## Yapılacaklar Listesi
• 1. Dershanelerle ilgili yazıda, dershanelerin birden bu kadar çoğalmasının asıl sebebi ne olarak gösteriliyor?
• 2. Dershanelerle ilgili yazıdaki bölümü "Benim birkaç teklifim" ile başlayıp "diziye sponsor olamamalılar." kısmına kadar giderek harfi harfine kopyala.

## Seçilen Metin
◇ ◇ ◇ ◇

[Turkmath:9372] Re: Dershaneler?

Ayse Borat ayseborat at hotmail.com
27 Kas 2013 Çar 09:00:39 EET


Merhabalar, 

Eğer koşullar yerinde olursa, dershaneler kendi kendine kapanma noktasına gelirler. Bence sorunun kaynağına inip, ne tür bir değişiklikler ile dershaneleri kapatılma noktasına getirilmesinin akademisyenlerden oluşan bir heyet ile tartışılmaya açılmasını ve Hükümet'e sunulmasını teklif ediyorum. Akademisyen vurgusu yaptım çünkü dershaneler üniversiteye hazırlıyor. Dershanelerde öğretilenleri gençlerin unutması için ve kendilerinde mevcut olan “yorum yapma yeteneklerini” tekrar ortaya çıkarmak için hepimiz çaba sarfediyoruz. 


Benim birkaç teklifim var, “kapatılmaya hazırlık” süreci hakkında:



 Meslek okullarının ortaokul bölümleri tekrar açılsın. Benim düşünceme göre dershanelerin bir anda bu kadar çoğalmasının asıl sebebi, meslek ortaokullarının kapatılmasıydı. Meslek okulları kapatıldığı için, "moda" ile ilgilenen bir öğrenci zorla sevmediği uzay bilimleri bölümünde okumaya mecbur bırakıldı (Aslında kimse kimseyi istemediği bir bölümü okumaya zorlamadı. Ama herkesin lise mezunu olması, meslek sahibi olmak isteyen bir öğrenciyi “üniversiteye gidersem bir farklılık oluştururum ve rakiplerimi elerim” şeklinde düşünmeye itti). Meslek okullarının reklamları yapılıp, teşvik edilmeleri çok güzel olacaktır.
Dershanelerin yapacağı her türlü yazılı, sözlü ve görsel reklamlar yasaklanmalı.  Dershaneler hiç bir filme, diziye sponsor olamamalılar.

◇ ◇ ◇ ◇

## Verilen Malzeme
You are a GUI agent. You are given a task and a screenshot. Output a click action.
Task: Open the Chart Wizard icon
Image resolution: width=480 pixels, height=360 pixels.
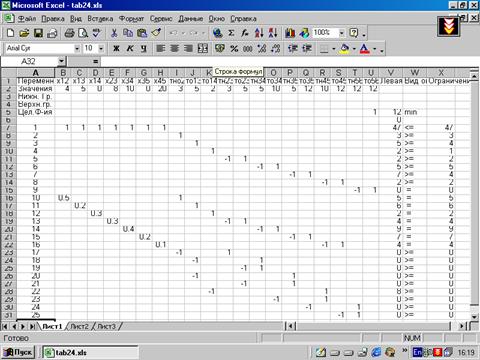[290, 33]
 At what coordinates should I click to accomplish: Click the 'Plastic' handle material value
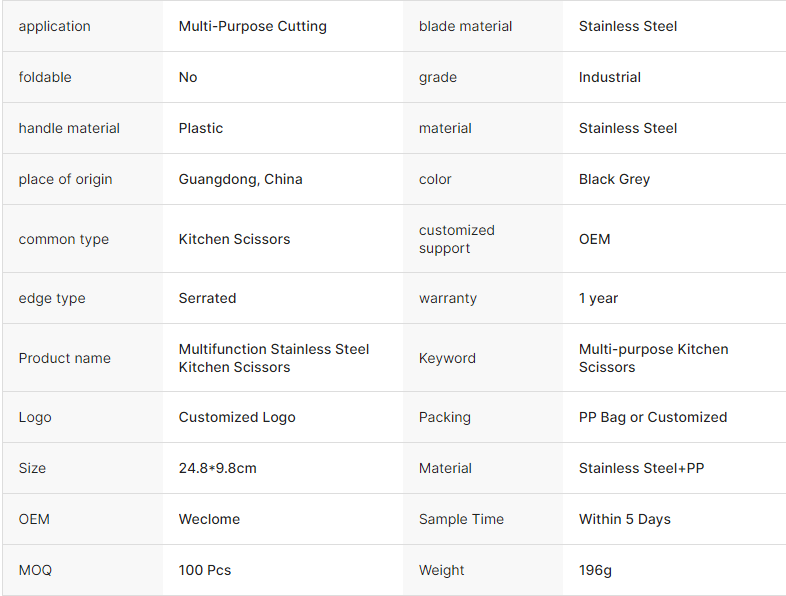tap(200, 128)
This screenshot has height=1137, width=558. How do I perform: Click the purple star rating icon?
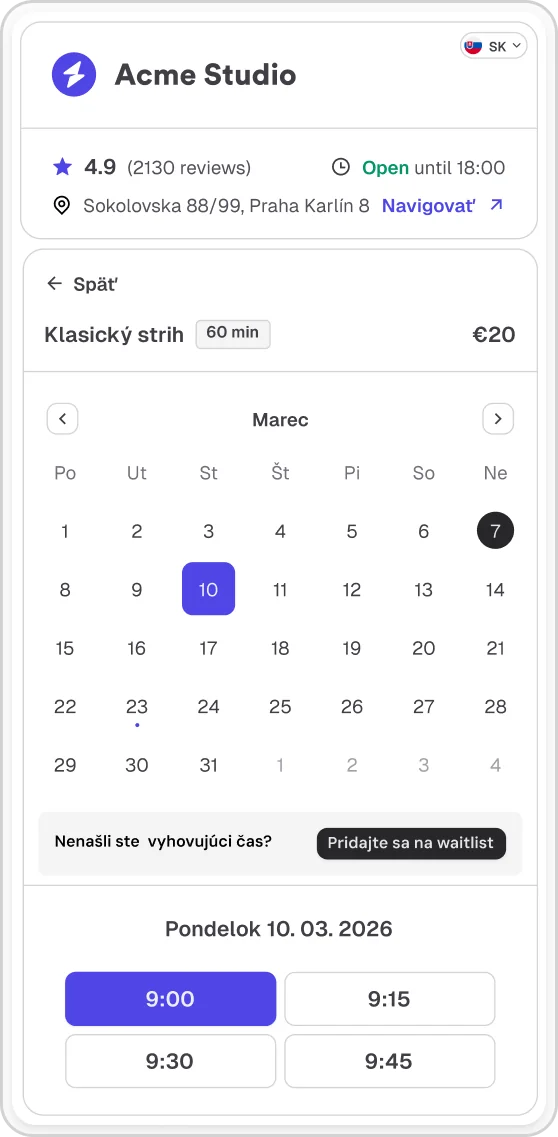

◇ ◇ ◇ ◇

## Görev Çözümleri
• 1. Meslek ortaokullarının kapatılması.

• 2.
Benim birkaç teklifim var, “kapatılmaya hazırlık” süreci hakkında:



 Meslek okullarının ortaokul bölümleri tekrar açılsın. Benim düşünceme göre dershanelerin bir anda bu kadar çoğalmasının asıl sebebi, meslek ortaokullarının kapatılmasıydı. Meslek okulları kapatıldığı için, "moda" ile ilgilenen bir öğrenci zorla sevmediği uzay bilimleri bölümünde okumaya mecbur bırakıldı (Aslında kimse kimseyi istemediği bir bölümü okumaya zorlamadı. Ama herkesin lise mezunu olması, meslek sahibi olmak isteyen bir öğrenciyi “üniversiteye gidersem bir farklılık oluştururum ve rakiplerimi elerim” şeklinde düşünmeye itti). Meslek okullarının reklamları yapılıp, teşvik edilmeleri çok güzel olacaktır.
Dershanelerin yapacağı her türlü yazılı, sözlü ve görsel reklamlar yasaklanmalı.  Dershaneler hiç bir filme, diziye sponsor olamamalılar.